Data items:
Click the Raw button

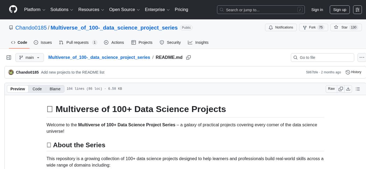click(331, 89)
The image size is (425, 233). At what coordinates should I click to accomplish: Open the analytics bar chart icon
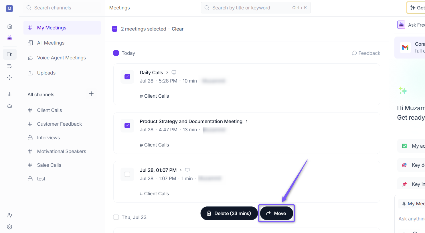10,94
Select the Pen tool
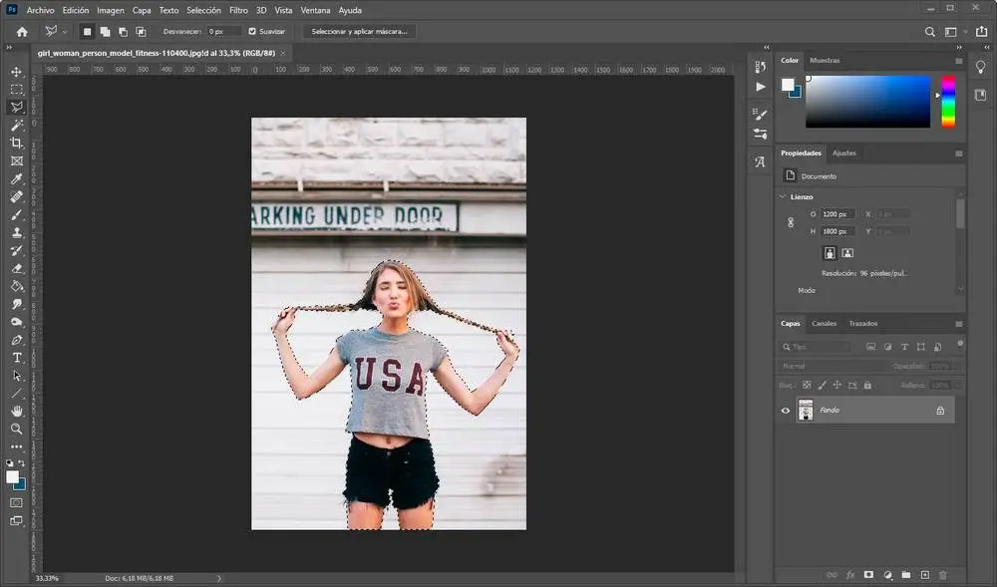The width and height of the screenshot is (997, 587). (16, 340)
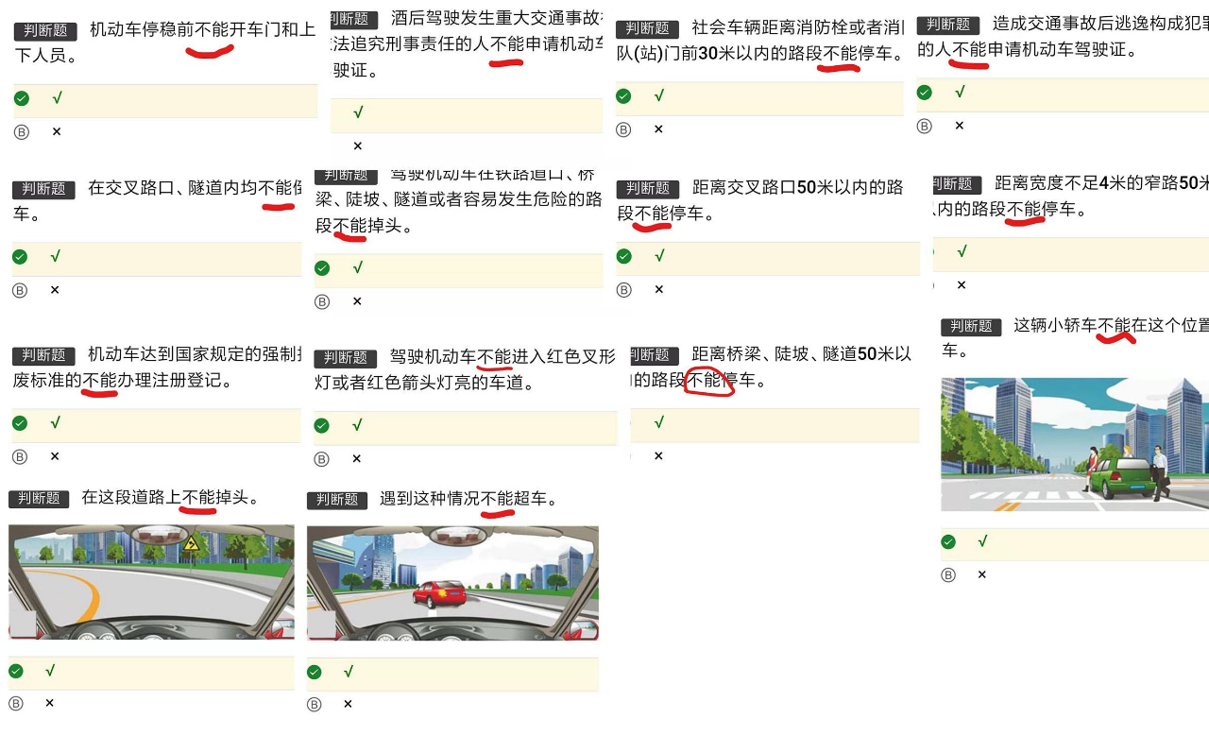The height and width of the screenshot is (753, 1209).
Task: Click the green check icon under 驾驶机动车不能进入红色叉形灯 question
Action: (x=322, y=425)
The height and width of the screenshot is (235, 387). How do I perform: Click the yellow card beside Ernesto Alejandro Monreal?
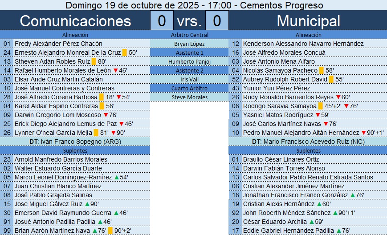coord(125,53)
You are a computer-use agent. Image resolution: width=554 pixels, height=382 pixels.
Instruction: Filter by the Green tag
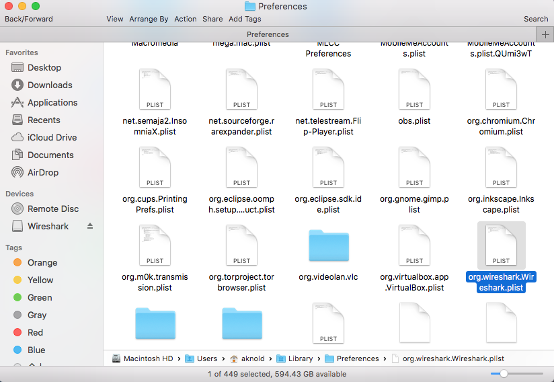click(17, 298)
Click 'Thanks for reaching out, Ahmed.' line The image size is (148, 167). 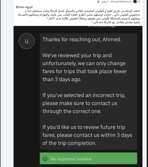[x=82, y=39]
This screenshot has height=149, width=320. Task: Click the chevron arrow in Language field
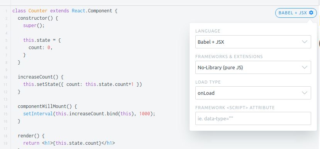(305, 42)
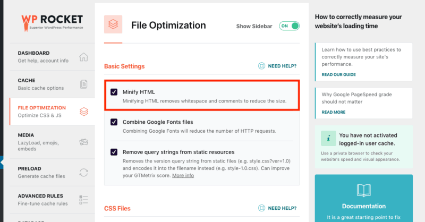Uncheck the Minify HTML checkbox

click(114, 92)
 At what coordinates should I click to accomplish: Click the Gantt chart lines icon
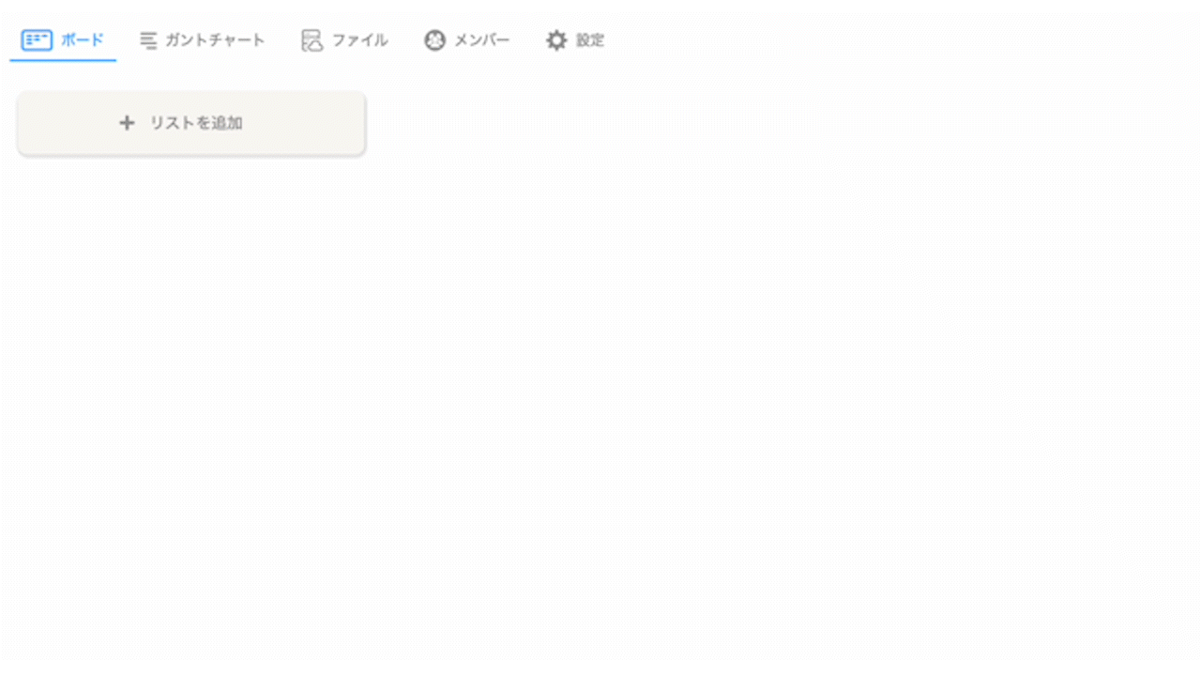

[TASK BRIEF]: Leave out the pictures. Return exactly the lines from the first line of the records to the line bearing "You are a computer-use", inclusive.

[SOLUTION TO THIS PROBLEM]:
Click the Raw button

click(331, 89)
The image size is (425, 233). At what coordinates should I click to accomplish: Open the analytics bar chart icon
10,94
Select the Pen tool
The width and height of the screenshot is (997, 587). (16, 340)
The height and width of the screenshot is (753, 1209).
Task: Click the green check icon under 驾驶机动车不能进入红色叉形灯 question
Action: (x=322, y=425)
The height and width of the screenshot is (235, 387). How do I perform: Click the yellow card beside Ernesto Alejandro Monreal?
coord(125,53)
You are a computer-use agent. Image resolution: width=554 pixels, height=382 pixels.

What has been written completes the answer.